(Excerpt)
+ + +
HEIC to JPG Converter
Turn iPhone HEIC photos into JPGs that open on Windows, Android, Slack, your work portal, and basically anything else. The photos stay on your device.
Drop HEIC files here
or click to browse (pick as many as you want)
Accepts: .heic, .heif
HEIC vs. JPG, briefly
HEIC is what your iPhone saves by default. Smaller files, better quality per byte. The catch: most non-Apple software refuses to open them. JPG is older, less efficient, and works absolutely everywhere. If you're trying to share, upload, or paste into something that won't take HEIC, you want JPG.
What happens when you hit convert
- The page decodes each HEIC using the libheif WebAssembly build, plus your browser's normal image engine.
- Each photo gets re-saved as a JPG.
- Drop one file, get one file back. Drop several, get a zip.
About quality
JPG throws away some data when it compresses. The presets are a tradeoff. Standard is fine for most photos. High is what you want if you'll edit the JPG later. Compact gets you the smallest file for sending around.
+ + +
(Data listing)
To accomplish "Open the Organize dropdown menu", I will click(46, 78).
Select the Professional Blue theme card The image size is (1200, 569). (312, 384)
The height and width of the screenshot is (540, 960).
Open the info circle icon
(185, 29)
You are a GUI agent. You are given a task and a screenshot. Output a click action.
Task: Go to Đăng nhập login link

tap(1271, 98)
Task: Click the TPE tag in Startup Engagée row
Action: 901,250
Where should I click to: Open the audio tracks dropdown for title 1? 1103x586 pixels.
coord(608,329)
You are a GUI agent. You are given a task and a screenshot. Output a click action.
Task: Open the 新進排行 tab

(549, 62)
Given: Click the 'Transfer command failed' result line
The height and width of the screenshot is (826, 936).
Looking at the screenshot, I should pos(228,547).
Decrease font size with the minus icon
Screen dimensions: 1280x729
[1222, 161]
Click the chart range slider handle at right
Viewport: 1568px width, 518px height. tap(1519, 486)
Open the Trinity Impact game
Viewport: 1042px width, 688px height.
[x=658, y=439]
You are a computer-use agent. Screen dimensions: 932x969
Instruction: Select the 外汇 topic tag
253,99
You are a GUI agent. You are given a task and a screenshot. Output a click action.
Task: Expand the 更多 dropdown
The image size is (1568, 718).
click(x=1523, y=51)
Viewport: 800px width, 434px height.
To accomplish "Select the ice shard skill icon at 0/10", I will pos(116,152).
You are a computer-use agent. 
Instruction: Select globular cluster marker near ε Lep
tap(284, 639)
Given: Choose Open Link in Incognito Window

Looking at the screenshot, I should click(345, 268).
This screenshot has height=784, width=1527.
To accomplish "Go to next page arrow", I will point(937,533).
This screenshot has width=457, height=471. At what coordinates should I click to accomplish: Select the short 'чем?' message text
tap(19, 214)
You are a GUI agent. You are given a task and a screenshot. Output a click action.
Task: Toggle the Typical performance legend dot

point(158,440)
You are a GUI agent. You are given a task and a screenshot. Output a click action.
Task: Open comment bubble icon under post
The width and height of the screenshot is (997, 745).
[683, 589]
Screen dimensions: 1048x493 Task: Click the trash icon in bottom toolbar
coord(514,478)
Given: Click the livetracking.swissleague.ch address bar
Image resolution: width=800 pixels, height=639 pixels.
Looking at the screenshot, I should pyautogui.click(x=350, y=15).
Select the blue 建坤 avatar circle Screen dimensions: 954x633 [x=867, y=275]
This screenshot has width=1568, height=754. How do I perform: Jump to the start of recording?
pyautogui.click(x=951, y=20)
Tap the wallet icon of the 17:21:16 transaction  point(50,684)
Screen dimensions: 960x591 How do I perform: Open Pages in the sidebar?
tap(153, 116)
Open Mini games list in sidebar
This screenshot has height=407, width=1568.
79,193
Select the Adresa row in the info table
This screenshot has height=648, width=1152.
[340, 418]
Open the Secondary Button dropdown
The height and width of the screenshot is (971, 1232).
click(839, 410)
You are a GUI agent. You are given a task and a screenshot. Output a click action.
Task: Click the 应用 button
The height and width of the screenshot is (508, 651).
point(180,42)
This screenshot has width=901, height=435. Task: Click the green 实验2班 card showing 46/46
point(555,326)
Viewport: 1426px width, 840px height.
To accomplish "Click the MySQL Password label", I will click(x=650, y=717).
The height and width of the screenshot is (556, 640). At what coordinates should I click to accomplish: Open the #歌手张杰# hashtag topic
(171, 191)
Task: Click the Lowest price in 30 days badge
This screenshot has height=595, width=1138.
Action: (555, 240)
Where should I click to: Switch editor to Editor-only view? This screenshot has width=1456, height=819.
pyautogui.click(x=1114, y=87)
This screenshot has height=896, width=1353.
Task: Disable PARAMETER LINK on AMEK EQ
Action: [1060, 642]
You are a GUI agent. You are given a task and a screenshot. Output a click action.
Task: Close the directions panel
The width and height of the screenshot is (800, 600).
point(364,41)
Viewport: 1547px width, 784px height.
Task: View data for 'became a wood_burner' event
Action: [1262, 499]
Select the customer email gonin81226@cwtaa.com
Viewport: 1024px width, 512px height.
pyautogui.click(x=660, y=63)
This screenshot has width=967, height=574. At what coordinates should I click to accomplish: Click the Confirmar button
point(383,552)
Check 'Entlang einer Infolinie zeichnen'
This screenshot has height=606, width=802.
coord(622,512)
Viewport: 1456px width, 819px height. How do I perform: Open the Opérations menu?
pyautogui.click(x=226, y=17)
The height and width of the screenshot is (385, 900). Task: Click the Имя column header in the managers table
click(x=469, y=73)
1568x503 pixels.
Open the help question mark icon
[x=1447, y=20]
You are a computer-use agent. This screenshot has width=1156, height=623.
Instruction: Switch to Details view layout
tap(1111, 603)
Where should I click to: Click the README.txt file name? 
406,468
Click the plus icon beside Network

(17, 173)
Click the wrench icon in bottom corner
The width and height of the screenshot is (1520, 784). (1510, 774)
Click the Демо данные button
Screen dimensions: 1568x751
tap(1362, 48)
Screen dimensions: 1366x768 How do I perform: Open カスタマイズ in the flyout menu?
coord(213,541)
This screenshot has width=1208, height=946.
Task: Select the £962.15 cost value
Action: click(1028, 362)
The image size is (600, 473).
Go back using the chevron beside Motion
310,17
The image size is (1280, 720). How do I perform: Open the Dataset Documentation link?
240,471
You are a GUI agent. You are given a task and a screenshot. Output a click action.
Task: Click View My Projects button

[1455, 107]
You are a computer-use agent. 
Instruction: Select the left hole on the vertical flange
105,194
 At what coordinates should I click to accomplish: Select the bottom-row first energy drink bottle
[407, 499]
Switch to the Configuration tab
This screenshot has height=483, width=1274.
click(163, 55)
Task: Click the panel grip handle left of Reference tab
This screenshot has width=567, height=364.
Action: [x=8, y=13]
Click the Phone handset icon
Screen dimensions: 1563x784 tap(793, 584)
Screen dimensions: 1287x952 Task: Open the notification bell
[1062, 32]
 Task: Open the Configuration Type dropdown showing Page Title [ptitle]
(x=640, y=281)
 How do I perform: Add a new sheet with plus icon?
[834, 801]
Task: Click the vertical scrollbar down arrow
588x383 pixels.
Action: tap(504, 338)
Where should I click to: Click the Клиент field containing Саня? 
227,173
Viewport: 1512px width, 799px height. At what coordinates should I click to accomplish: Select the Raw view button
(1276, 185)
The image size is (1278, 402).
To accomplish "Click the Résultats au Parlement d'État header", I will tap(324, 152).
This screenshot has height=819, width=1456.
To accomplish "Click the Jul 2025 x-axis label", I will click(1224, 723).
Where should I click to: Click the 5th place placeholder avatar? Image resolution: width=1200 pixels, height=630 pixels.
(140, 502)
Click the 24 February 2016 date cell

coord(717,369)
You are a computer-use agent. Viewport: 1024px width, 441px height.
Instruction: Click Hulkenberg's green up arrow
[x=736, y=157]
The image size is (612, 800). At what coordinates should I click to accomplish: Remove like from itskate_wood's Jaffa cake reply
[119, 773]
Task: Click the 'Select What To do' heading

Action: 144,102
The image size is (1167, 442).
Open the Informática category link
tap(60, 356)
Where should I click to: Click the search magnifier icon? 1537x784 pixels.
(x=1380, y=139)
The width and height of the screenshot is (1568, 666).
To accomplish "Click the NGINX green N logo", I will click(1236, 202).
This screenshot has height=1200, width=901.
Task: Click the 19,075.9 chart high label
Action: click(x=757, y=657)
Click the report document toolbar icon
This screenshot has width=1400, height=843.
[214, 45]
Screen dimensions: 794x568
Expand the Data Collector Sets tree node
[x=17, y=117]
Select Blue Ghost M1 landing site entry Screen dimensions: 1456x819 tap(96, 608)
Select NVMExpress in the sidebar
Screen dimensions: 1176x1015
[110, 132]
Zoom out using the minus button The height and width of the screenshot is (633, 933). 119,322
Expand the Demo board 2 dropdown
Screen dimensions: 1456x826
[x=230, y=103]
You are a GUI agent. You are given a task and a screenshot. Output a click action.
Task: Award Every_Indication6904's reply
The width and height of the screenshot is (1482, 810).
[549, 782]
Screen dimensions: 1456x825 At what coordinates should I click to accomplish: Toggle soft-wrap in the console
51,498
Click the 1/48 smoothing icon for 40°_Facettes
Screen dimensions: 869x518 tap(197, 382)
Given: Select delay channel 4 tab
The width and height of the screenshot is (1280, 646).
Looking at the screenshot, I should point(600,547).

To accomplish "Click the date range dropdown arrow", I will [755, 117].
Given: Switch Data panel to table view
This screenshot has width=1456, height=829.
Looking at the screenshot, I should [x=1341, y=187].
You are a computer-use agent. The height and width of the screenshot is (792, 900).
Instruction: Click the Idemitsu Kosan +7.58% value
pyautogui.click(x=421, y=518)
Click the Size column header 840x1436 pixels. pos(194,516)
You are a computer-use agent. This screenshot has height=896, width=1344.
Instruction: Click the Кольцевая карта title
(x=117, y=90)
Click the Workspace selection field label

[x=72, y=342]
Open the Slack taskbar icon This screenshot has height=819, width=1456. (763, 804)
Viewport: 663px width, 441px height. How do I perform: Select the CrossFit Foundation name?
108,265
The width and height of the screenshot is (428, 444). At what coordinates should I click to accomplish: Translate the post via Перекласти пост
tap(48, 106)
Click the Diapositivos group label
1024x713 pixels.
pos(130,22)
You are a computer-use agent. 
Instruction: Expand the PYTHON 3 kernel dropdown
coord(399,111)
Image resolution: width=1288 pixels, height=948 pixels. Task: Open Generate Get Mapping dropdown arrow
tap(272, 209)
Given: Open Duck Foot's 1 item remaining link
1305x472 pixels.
+ + +
(What you will do)
1. Which quality preset does the HEIC to JPG converter page recommend if the JPG will be edited later?
2. In the HEIC to JPG converter page, swap "photo" for "image" and give everything from "What happens when" down to "re-saved as a JPG.".
3. Extend the HEIC to JPG converter page with new text that begins after its final sentence.
The items can be set aside, since nothing here depends on them.

(Answers to the problems)
1. High.

2.
What happens when you hit convert
- The page decodes each HEIC using the libheif WebAssembly build, plus your browser's normal image engine.
- Each image gets re-saved as a JPG.

3.
Nothing leaves your browser
The photos are processed in this tab. The simplest proof: load the page, kill your internet, run a conversion. It still works.
About the HEIC format
HEIC is Apple's branding for HEIF — High Efficiency Image File Format — a container standardized by MPEG in 2015. Apple flipped iPhones to HEIC by default starting with iOS 11 in late 2017. The image data inside is compressed with HEVC (H.265), which is the same video codec used for 4K Blu-rays. The compression is significantly better than JPG: about half the file size at the same visible quality. HEIC also supports tricks JPG can't — multi-image bursts, depth maps, alpha channels, and 10-bit color. The barrier to widespread adoption was HEVC's patent licensing, which is why a lot of non-Apple software still struggles.
About the JPG format
JPEG was finalized by the Joint Photographic Experts Group, an ISO/ITU committee, in 1992. The .jpg extension exists because old Windows insisted on three letters; on every other system, .jpeg is equally valid. JPG uses discrete cosine transform compression — efficient for photographs, lossy by design, terrible for sharp text or solid color blocks. It doesn't support transparency. Despite being more than 30 years old, JPG is still the format every camera, browser, email client, social network, and printer accepts without question. Universality is the whole point.
When to use HEIC to JPG (and when not to)
Convert when:
- You're uploading photos to a service that rejects HEIC (most insurance portals, job applications, older CMS systems).
- You're sharing photos with someone on Windows or older Android.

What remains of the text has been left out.